FERIA RENOVADA
El nuevo mercado incorporó una infraestructura renovada para los puestos, con mejores servicios, nuevos probadores y dos baños accesibles. Los locales son ahora de concreto y color gris oscuro.
Ni techitos, ni verdes. Ayer fue reinaugurada la feria de ropa y artesanías ubicada frente al Banco Hipotecario, luego de funcionar durante casi un año de forma precaria enfrente al Cuartel de Bomberos. En la tarde, personal municipal se encontraba desmontando los 80 locales de madera compensada y chapa, para volver a su estado natural la histórica Plaza de los Treinta y Tres.
Tras más de un cuarto de siglo de formar parte del paisaje en la Plaza Manuel Oribe, ubicada en 18 de Julio, Fernández Crespo y Colonia, el 9 de julio de 2019 los “techitos verdes” se reubicaron temporalmente en la Plaza de los Treinta y Tres. Iban a estar allí seis meses, pero la obra frente al BPS y la DGI demandó más de lo previsto: casi un año.

En 2012, el Municipio B ya había realizado un reacondicionamiento de la plaza colocando la reja perimetral y nueva iluminación. También se mejoró entonces el área verde y se hizo una limpieza del monumento, aunque con los años el espacio público se fue degradando.
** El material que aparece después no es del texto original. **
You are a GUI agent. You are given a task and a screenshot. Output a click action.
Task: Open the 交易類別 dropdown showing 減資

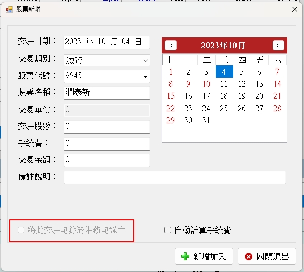click(107, 60)
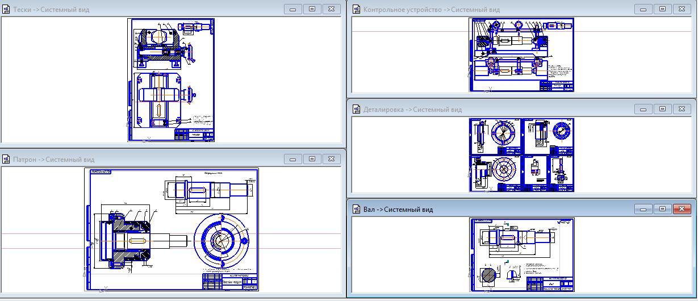The width and height of the screenshot is (698, 301).
Task: Click the document icon of the Вал window
Action: pyautogui.click(x=356, y=210)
El nuevo mercado incorporó una infraestructura renovada para los puestos, con mejores servicios, nuevos probadores y dos baños accesibles. Los locales son ahora de concreto y han sido pintados uniformemente de gris oscuro.
También se agregaron bancos de cemento y nuevas luminarias, revalorizando la hilera de árboles que se encontraba en el centro y que antes, por la configuración de la feria, era menos visible.

El cambio más notorio.
Sin dudas fue el traslado del monumento ecuestre al brigadier general Manuel Oribe, que el 23 de febrero de este año cruzó la avenida y se instaló en la proa de 18 de Julio y Rivera. La inversión total del proyecto se estimó en 28 millones de pesos. Y el traslado costó $1.140.000.
El espacio verde y enrejado que había bajo el monumento ya no existe más. Como sustitución, se colocaron canteros de cemento en los que se plantaron pequeños árboles y en los que todavía no ha crecido el pasto.

El traslado del monumento había sido aprobado por la administración de Ana Olivera y solicitado por el Partido Nacional, para valorizar la figura del segundo presidente constitucional y la obra del escultor uruguayo Federico Möller de Berg (1899-1991), realizada en bronce con un basamento de hormigón revestido de ladrillo.
La nueva ubicación de la escultura obligó a retirar un quiosco que se encontraba sobre la principal avenida, el cual fue trasladado frente a la Universidad de la República.

Varias personas pertenecientes al Partido Nacional, entre ellas la vicepresidenta (entonces electa) Beatriz Argimón, acompañaron un operativo poco habitual de ver en Montevideo: el monumento de 7.500 kilogramos de peso fue cargado con su pedestal sobre un camión hasta su nueva ubicación, donde fue depositado con una grúa gigante.